# He's Not Ambitious



## maccheese (Jul 25, 2011)

So its starting to bother me a bit, that my husband so called no ambition, so he says. Yeah, he went to an expensive culinary school, but now has a job that pays well under $30 k a year. He often says he loves his job and he knew when getting into this industry that he wouldn't have the biggest house and the most money. Ok, I get that, but can we find a way to at least save some money. You want to start a business that is going to take thousands in capital. Can you pick up some extra hours somewhere to help fund that. If I hadn't gone back to school to get into a career that made a decent amount of money, we'd be barely making it. I understand you're supposedly not ambitious, but when you want to travel, start a business, not be bored and stuck in the house on a regular basis, you find a way to find a way to make a little extra money somewhere so that you can do those that you really want to do. I don't think you should depend solely on me because I make more money (which is no that much more) to carry you. I get out and do a little extra when i want extra, I would want my husband to do the same.


----------



## jld (Dec 1, 2013)

Have you sat down with him and had a clear talk about finances? Really laid it out, with figures? Some people need this kind of reality check.


----------



## John Lee (Mar 16, 2013)

He wants to start his own restaurant? That sounds ambitious to me.


----------



## jld (Dec 1, 2013)

John Lee said:


> He wants to start his own restaurant? That sounds ambitious to me.


But where is the realistic plan to get there?


----------



## maccheese (Jul 25, 2011)

This is my exact same sentiment. If he could just go make and extra 50 or 100 somewhere, but there seems to be a dependence on me to finance this. I have obligations of my own as well as the household



jld said:


> But where is the realistic plan to get there?


----------



## Wiltshireman (Jan 23, 2013)

Unless or until you are a famous TV Chef or have a couple of Michelin Stars catering will continue to be “low pay”. What with the split shifts and un social working hours it is very easy to work your fingers to the bone but still only earn an average wage.

If your husband wants to one day own his own business the as well as starting to build some capital he also needs to put some effort into a business plan. Research the local market, check out the rental / purchase costs for premises / equipment. It took my brother in law 6 years between finishing catering school and starting his own café and that only “broke even” the first year.


----------



## turnera (Jan 22, 2010)

Do you have your OWN savings account that he can't access? I sure hope so!


----------



## married tech (Jan 18, 2014)

> But where is the realistic plan to get there?


It's in the same place my wifes dream of having her own restaurant to run with her sister and family is.

________________________

### Task requirements
1. List every username that appears as a poster in the forum thread, naming each one once.
2. In the forum thread, swap "brother in law" for "cousin" in the part that opens with the words containing "If your husband" and closes with "the first year.", and write out that part.
The entries that follow were drawn from a separate source.

### Recorded data

________________________

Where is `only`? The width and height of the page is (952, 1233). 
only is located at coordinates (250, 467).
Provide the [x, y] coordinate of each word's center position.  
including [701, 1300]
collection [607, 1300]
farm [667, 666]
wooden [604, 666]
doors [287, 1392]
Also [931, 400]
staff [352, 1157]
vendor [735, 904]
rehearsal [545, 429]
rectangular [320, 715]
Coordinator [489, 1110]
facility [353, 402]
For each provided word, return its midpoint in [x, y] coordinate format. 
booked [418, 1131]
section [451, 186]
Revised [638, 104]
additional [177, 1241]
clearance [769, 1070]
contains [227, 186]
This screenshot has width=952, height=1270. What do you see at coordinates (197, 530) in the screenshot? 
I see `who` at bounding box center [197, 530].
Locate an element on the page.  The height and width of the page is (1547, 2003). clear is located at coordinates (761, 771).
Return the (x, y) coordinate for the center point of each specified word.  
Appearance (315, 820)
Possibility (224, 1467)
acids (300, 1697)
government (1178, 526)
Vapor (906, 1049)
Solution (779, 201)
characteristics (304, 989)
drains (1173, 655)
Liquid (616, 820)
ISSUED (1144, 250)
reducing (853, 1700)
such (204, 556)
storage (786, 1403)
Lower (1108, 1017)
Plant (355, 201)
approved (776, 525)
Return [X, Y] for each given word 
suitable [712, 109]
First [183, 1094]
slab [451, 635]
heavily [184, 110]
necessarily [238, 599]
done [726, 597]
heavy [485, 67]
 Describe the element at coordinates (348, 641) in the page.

________________________

### List of solutions
1. maccheese, jld, John Lee, Wiltshireman, turnera, married tech

2.
If your husband wants to one day own his own business the as well as starting to build some capital he also needs to put some effort into a business plan. Research the local market, check out the rental / purchase costs for premises / equipment. It took my cousin 6 years between finishing catering school and starting his own café and that only “broke even” the first year.